Eliminating Sideways Energy in Social Media

 

Success with Social *Engagement* Media depends on the elimination of Sideways Energy. After you’ve established your game plan, selected the Social Media platforms you’ll have presence on, and identified the resource(s) that will manage your presence week-to-week, the most common challenge and obstruction to success is Sideways Energy by the people managing and updating content on your social media.

Sideways Energy are all the little distractions you come across while you’re managing Twitter, Facebook, YouTube, LinkedIn, etc. Online to post or publish some new content that should take 15 minutes, and one hour later you’ve watched J-Lo’s latest video, read a few blog posts, and generally invested more time than expected with little return.

Instead, focus energy on Attraction work; effort that will positively affect your ability to make money, acquire new customers, better communicate with your customer base, and improve visibility and organic search results online. The chart above highlights the typical behaviors that are social media attractions or social media distractions.

The attractions are the things you do in Social *Engagement* Media that are good for your business. In other words, they’re the things that can help you grow your sales and revenues over time. The distractions are the things that may be fun, but don’t help you grow your sales and revenues.

While some best practices can be observed to prevent Sideways Energy at an individual level, as a business there are other things you can and should do to establish repeatable process for identifying and disciplining Sideways Energy. Eliminating Sideways Energy completely is extremely difficult and there is a point of diminishing return in trying to eliminate it 100%. But once out of control, Sideways Energy can overwhelm Social Media efforts, leading to an inability to achieve goals and objectives or at a larger scale could be a drag on an entire team’s productivity.

The Rules of the Road Across the Org

Any corporate/business entity must have an Employee Social Media Usage Policy in place. Most readers’ firms most likely have something in place today to establish expectations for employee use of Social Media sites during normal business hours. Many probably copied or cloned one from another company to get something implemented quickly. This typically results in little actual training or coaching from management for employees, and no clarity about the business needs driving the policy itself. This lack of cross-functional understanding can sometimes lead to sticky situations where Sideways Energy surfaces in the workforce.
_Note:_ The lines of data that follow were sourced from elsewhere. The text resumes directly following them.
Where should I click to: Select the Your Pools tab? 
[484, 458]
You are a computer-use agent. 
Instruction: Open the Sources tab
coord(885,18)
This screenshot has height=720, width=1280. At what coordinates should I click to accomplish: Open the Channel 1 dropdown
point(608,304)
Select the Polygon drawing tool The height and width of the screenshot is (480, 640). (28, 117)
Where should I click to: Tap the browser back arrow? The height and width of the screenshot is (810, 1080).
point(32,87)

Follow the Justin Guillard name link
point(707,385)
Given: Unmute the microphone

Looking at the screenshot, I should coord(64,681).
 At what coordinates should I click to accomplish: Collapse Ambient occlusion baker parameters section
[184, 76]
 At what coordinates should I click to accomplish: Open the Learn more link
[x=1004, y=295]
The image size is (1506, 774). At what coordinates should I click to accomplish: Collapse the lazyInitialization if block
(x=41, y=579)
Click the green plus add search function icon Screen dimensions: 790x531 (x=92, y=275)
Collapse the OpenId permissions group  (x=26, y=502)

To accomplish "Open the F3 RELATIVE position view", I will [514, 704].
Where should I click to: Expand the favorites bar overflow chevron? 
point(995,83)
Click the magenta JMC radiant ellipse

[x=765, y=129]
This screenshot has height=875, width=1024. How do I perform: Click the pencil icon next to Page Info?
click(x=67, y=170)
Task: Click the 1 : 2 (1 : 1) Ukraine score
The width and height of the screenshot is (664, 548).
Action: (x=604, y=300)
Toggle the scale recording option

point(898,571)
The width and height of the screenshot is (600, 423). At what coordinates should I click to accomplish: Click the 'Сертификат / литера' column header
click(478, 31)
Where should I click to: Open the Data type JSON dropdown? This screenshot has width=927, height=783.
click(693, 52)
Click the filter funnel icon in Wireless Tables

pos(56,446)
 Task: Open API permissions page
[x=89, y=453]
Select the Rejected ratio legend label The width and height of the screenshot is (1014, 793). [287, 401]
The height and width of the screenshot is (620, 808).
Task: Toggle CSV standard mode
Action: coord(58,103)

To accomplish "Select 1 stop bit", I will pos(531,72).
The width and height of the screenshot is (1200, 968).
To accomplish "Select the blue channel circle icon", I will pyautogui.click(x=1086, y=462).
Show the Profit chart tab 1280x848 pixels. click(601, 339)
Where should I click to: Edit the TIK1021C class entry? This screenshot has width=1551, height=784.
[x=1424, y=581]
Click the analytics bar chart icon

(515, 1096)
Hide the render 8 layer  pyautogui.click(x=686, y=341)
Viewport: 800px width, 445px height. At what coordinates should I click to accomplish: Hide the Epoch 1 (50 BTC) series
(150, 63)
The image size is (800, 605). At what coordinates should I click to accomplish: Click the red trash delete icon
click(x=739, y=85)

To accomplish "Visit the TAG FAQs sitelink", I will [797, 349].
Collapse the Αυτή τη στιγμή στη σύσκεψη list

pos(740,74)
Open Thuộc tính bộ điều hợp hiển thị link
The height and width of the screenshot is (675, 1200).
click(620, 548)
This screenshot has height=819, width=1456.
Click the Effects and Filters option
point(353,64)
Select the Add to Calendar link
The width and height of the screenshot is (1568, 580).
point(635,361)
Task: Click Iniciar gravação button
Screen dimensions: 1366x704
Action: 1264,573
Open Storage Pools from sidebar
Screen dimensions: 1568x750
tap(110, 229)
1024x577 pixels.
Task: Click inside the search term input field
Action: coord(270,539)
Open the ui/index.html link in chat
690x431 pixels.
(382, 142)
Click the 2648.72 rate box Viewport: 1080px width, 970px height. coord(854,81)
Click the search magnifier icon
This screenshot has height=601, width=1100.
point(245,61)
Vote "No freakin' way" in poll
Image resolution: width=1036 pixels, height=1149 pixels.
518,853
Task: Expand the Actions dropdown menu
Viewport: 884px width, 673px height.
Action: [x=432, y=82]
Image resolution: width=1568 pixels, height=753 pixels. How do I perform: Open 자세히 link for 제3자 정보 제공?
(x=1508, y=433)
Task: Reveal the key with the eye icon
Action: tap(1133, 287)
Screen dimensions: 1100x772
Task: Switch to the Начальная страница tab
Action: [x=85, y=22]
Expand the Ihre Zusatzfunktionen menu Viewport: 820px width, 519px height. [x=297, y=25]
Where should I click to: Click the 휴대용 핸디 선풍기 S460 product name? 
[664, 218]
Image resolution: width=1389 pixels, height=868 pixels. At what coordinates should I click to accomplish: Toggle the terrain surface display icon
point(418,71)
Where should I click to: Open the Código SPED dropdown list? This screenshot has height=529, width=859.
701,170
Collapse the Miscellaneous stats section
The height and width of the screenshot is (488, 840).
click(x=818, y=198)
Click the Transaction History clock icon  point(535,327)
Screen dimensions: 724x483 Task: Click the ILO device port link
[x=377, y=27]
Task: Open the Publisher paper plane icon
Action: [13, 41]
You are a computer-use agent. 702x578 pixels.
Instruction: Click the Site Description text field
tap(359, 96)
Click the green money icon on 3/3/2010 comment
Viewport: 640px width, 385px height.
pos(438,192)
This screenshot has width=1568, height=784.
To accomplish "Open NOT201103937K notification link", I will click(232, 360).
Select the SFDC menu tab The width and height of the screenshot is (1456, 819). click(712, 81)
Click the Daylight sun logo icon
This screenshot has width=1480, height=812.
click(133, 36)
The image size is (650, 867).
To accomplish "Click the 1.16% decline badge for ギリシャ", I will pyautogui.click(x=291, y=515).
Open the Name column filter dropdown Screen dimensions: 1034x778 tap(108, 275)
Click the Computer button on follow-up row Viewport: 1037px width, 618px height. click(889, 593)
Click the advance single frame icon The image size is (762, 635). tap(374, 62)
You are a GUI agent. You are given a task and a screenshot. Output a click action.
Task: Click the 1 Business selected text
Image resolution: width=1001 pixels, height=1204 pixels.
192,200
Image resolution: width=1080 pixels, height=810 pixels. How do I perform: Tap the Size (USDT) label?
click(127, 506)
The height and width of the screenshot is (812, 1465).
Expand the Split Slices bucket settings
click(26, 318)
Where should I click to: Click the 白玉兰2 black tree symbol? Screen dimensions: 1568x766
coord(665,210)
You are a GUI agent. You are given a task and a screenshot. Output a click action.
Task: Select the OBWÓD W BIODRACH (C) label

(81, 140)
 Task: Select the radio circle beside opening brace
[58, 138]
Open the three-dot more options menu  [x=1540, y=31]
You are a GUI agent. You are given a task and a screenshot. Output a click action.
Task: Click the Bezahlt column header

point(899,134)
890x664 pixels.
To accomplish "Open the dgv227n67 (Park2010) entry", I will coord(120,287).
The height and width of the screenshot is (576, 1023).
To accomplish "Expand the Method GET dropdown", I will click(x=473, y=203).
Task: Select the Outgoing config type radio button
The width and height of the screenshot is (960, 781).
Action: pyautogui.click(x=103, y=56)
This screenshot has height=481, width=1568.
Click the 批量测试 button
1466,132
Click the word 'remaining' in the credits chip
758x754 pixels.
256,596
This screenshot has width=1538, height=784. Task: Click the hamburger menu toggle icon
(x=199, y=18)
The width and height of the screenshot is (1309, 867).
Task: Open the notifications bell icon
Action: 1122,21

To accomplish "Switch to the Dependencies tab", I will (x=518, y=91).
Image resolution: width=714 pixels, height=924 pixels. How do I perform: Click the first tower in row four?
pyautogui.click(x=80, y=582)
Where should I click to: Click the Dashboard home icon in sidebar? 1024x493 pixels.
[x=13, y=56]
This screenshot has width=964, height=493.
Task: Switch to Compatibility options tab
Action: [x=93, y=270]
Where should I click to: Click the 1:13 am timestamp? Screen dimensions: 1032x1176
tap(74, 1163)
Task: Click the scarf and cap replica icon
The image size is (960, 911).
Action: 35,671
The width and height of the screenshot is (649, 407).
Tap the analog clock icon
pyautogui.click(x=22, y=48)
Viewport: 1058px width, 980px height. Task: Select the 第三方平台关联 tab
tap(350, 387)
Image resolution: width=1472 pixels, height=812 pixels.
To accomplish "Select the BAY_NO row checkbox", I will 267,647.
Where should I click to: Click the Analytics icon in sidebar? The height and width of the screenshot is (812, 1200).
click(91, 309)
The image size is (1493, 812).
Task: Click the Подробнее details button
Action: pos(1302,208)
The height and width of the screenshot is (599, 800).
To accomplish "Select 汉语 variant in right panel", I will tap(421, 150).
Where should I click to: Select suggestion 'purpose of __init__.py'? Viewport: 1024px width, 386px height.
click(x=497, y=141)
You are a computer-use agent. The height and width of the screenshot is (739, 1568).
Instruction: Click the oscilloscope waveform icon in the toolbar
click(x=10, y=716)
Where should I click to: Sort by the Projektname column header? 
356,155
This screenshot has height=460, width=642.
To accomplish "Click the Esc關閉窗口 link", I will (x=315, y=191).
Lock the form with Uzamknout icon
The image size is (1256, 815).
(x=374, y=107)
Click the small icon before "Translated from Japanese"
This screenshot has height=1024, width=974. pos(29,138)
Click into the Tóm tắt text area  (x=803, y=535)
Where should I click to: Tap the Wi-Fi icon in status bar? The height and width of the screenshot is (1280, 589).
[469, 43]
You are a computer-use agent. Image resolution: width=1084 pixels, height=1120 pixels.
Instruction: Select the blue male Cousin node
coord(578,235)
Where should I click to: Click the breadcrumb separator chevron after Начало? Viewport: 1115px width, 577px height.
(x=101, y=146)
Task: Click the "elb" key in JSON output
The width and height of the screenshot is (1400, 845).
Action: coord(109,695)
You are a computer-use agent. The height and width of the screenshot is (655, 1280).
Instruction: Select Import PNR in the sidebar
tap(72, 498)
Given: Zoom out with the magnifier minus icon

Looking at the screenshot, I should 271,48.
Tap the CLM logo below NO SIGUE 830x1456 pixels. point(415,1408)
These general Social Media policy documents are typically constructed to govern how employees use Social Media for their own personal use (not directly business related) on company assets (computers, Internet Connectivity, business network(s), etc.). And like it or not, the lines between an employee’s personal digital identity on Social Media sites and their work responsibilities continue to blur. In point of fact, many employees are Tweeting, posting on Facebook, posting on LinkedIn, etc. related to their work, and in many cases communicating with customers using these sites via their personal accounts. So these policies are important but must be realistic.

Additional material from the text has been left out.